=== EXERCISE BRIEF ===
Once you have read the records below, restate them word for word.

Extracted records:
*-*-*

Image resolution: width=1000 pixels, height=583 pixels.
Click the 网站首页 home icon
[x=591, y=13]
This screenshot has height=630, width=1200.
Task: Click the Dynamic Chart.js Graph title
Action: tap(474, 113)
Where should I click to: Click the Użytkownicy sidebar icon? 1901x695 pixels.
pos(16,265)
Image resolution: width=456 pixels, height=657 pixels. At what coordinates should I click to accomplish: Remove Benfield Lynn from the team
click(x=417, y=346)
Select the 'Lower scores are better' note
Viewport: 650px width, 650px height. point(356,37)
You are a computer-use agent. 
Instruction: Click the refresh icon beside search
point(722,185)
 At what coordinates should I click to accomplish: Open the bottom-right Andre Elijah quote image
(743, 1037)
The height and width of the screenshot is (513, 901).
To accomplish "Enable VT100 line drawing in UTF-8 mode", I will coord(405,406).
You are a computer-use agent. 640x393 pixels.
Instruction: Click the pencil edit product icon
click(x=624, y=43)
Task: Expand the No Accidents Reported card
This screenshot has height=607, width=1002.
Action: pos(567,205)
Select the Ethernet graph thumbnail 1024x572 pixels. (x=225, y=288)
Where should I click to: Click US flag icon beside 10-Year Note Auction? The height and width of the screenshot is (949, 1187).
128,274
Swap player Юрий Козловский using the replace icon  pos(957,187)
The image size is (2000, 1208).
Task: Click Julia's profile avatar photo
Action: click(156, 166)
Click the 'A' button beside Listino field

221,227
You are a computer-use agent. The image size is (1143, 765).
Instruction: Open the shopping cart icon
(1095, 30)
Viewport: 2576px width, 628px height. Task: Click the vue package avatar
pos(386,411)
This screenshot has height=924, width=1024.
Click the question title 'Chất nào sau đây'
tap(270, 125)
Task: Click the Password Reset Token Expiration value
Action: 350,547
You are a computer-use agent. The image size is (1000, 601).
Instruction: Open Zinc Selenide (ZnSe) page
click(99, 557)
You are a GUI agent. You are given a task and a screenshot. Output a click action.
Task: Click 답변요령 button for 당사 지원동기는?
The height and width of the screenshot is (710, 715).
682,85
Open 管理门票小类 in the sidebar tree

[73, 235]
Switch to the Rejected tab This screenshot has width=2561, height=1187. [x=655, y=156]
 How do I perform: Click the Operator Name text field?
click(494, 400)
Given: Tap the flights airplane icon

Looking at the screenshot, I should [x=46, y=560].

*-*-*

=== TASK RESPONSE ===
Image resolution: width=1000 pixels, height=583 pixels.
Click the 网站首页 home icon
[x=591, y=13]
This screenshot has height=630, width=1200.
Task: Click the Dynamic Chart.js Graph title
Action: tap(474, 113)
Where should I click to: Click the Użytkownicy sidebar icon? 1901x695 pixels.
pos(16,265)
Image resolution: width=456 pixels, height=657 pixels. At what coordinates should I click to accomplish: Remove Benfield Lynn from the team
click(x=417, y=346)
Select the 'Lower scores are better' note
Viewport: 650px width, 650px height. point(356,37)
You are a computer-use agent. 
Instruction: Click the refresh icon beside search
point(722,185)
 At what coordinates should I click to accomplish: Open the bottom-right Andre Elijah quote image
(743, 1037)
The height and width of the screenshot is (513, 901).
To accomplish "Enable VT100 line drawing in UTF-8 mode", I will coord(405,406).
You are a computer-use agent. 640x393 pixels.
Instruction: Click the pencil edit product icon
click(x=624, y=43)
Task: Expand the No Accidents Reported card
This screenshot has height=607, width=1002.
Action: pos(567,205)
Select the Ethernet graph thumbnail 1024x572 pixels. (x=225, y=288)
Where should I click to: Click US flag icon beside 10-Year Note Auction? The height and width of the screenshot is (949, 1187).
128,274
Swap player Юрий Козловский using the replace icon  pos(957,187)
The image size is (2000, 1208).
Task: Click Julia's profile avatar photo
Action: click(156, 166)
Click the 'A' button beside Listino field

221,227
You are a computer-use agent. The image size is (1143, 765).
Instruction: Open the shopping cart icon
(1095, 30)
Viewport: 2576px width, 628px height. Task: Click the vue package avatar
pos(386,411)
This screenshot has height=924, width=1024.
Click the question title 'Chất nào sau đây'
tap(270, 125)
Task: Click the Password Reset Token Expiration value
Action: 350,547
You are a computer-use agent. The image size is (1000, 601).
Instruction: Open Zinc Selenide (ZnSe) page
click(99, 557)
You are a GUI agent. You are given a task and a screenshot. Output a click action.
Task: Click 답변요령 button for 당사 지원동기는?
The height and width of the screenshot is (710, 715).
682,85
Open 管理门票小类 in the sidebar tree

[73, 235]
Switch to the Rejected tab This screenshot has width=2561, height=1187. [x=655, y=156]
 How do I perform: Click the Operator Name text field?
click(494, 400)
Given: Tap the flights airplane icon

Looking at the screenshot, I should [x=46, y=560].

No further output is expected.